Stored data:
_ _ _ _ _ _ _
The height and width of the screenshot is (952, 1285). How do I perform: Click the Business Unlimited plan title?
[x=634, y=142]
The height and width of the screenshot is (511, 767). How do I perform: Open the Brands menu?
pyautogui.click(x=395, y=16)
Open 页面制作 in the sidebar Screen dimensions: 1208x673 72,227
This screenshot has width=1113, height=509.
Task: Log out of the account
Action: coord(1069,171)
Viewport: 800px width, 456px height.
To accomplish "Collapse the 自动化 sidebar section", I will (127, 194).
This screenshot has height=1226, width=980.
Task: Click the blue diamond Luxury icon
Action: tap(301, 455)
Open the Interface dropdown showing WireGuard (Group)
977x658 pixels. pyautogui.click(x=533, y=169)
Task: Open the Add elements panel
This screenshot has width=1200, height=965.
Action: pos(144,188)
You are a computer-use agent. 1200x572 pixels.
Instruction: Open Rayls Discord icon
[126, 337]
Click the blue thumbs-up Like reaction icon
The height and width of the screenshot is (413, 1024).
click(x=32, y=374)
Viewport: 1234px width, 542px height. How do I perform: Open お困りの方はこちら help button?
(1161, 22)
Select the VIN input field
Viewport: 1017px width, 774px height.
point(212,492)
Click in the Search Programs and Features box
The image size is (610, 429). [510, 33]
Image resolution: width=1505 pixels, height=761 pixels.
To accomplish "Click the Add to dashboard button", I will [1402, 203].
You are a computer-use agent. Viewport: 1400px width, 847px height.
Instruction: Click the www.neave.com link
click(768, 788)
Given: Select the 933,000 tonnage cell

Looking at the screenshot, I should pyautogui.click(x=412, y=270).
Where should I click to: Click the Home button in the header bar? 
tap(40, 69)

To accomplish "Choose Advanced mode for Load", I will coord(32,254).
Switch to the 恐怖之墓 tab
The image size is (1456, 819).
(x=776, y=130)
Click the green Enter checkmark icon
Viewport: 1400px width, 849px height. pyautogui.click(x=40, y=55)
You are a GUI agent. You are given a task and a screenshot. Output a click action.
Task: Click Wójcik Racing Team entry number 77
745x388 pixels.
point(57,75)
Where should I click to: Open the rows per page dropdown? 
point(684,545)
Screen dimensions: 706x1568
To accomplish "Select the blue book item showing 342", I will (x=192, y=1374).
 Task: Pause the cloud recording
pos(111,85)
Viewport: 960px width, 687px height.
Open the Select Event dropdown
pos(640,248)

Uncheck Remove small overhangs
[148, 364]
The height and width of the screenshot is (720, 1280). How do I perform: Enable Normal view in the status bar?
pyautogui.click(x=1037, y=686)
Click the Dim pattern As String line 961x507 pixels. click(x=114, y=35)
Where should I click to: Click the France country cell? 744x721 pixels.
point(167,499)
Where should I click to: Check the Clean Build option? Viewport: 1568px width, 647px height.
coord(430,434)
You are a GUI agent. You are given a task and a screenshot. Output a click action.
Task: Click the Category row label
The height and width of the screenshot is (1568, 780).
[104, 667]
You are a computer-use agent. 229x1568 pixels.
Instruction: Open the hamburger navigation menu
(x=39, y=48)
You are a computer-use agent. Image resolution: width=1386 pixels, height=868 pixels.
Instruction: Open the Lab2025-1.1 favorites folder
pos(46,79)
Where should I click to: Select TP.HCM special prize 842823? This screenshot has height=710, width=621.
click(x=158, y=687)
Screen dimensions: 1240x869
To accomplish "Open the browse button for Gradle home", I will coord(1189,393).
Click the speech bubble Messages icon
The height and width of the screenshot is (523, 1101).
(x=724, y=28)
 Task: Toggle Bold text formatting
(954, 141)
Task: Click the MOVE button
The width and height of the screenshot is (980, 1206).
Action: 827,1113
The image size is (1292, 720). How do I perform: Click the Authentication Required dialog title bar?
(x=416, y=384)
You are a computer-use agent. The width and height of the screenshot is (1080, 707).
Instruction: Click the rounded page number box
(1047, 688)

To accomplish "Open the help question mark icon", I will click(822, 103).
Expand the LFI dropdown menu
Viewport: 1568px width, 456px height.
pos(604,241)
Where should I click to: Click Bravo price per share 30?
_ _ _ _ _ _ _
▶ Problem:
Copy out all of the records, keeping every line identical.

▶ Exercise answer:
The height and width of the screenshot is (952, 1285). How do I perform: Click the Business Unlimited plan title?
[x=634, y=142]
The height and width of the screenshot is (511, 767). How do I perform: Open the Brands menu?
pyautogui.click(x=395, y=16)
Open 页面制作 in the sidebar Screen dimensions: 1208x673 72,227
This screenshot has width=1113, height=509.
Task: Log out of the account
Action: coord(1069,171)
Viewport: 800px width, 456px height.
To accomplish "Collapse the 自动化 sidebar section", I will (127, 194).
This screenshot has height=1226, width=980.
Task: Click the blue diamond Luxury icon
Action: tap(301, 455)
Open the Interface dropdown showing WireGuard (Group)
977x658 pixels. pyautogui.click(x=533, y=169)
Task: Open the Add elements panel
This screenshot has width=1200, height=965.
Action: pos(144,188)
You are a computer-use agent. 1200x572 pixels.
Instruction: Open Rayls Discord icon
[126, 337]
Click the blue thumbs-up Like reaction icon
The height and width of the screenshot is (413, 1024).
click(x=32, y=374)
Viewport: 1234px width, 542px height. How do I perform: Open お困りの方はこちら help button?
(1161, 22)
Select the VIN input field
Viewport: 1017px width, 774px height.
point(212,492)
Click in the Search Programs and Features box
The image size is (610, 429). [510, 33]
Image resolution: width=1505 pixels, height=761 pixels.
To accomplish "Click the Add to dashboard button", I will [1402, 203].
You are a computer-use agent. Viewport: 1400px width, 847px height.
Instruction: Click the www.neave.com link
click(768, 788)
Given: Select the 933,000 tonnage cell

Looking at the screenshot, I should pyautogui.click(x=412, y=270).
Where should I click to: Click the Home button in the header bar? 
tap(40, 69)

To accomplish "Choose Advanced mode for Load", I will coord(32,254).
Switch to the 恐怖之墓 tab
The image size is (1456, 819).
(x=776, y=130)
Click the green Enter checkmark icon
Viewport: 1400px width, 849px height. pyautogui.click(x=40, y=55)
You are a GUI agent. You are given a task and a screenshot. Output a click action.
Task: Click Wójcik Racing Team entry number 77
745x388 pixels.
point(57,75)
Where should I click to: Open the rows per page dropdown? 
point(684,545)
Screen dimensions: 706x1568
To accomplish "Select the blue book item showing 342", I will (x=192, y=1374).
 Task: Pause the cloud recording
pos(111,85)
Viewport: 960px width, 687px height.
Open the Select Event dropdown
pos(640,248)

Uncheck Remove small overhangs
[148, 364]
The height and width of the screenshot is (720, 1280). How do I perform: Enable Normal view in the status bar?
pyautogui.click(x=1037, y=686)
Click the Dim pattern As String line 961x507 pixels. click(x=114, y=35)
Where should I click to: Click the France country cell? 744x721 pixels.
point(167,499)
Where should I click to: Check the Clean Build option? Viewport: 1568px width, 647px height.
coord(430,434)
You are a GUI agent. You are given a task and a screenshot. Output a click action.
Task: Click the Category row label
The height and width of the screenshot is (1568, 780).
[104, 667]
You are a computer-use agent. 229x1568 pixels.
Instruction: Open the hamburger navigation menu
(x=39, y=48)
You are a computer-use agent. Image resolution: width=1386 pixels, height=868 pixels.
Instruction: Open the Lab2025-1.1 favorites folder
pos(46,79)
Where should I click to: Select TP.HCM special prize 842823? This screenshot has height=710, width=621.
click(x=158, y=687)
Screen dimensions: 1240x869
To accomplish "Open the browse button for Gradle home", I will coord(1189,393).
Click the speech bubble Messages icon
The height and width of the screenshot is (523, 1101).
(x=724, y=28)
 Task: Toggle Bold text formatting
(954, 141)
Task: Click the MOVE button
The width and height of the screenshot is (980, 1206).
Action: 827,1113
The image size is (1292, 720). How do I perform: Click the Authentication Required dialog title bar?
(x=416, y=384)
You are a computer-use agent. The width and height of the screenshot is (1080, 707).
Instruction: Click the rounded page number box
(1047, 688)

To accomplish "Open the help question mark icon", I will click(822, 103).
Expand the LFI dropdown menu
Viewport: 1568px width, 456px height.
pos(604,241)
Where should I click to: Click Bravo price per share 30?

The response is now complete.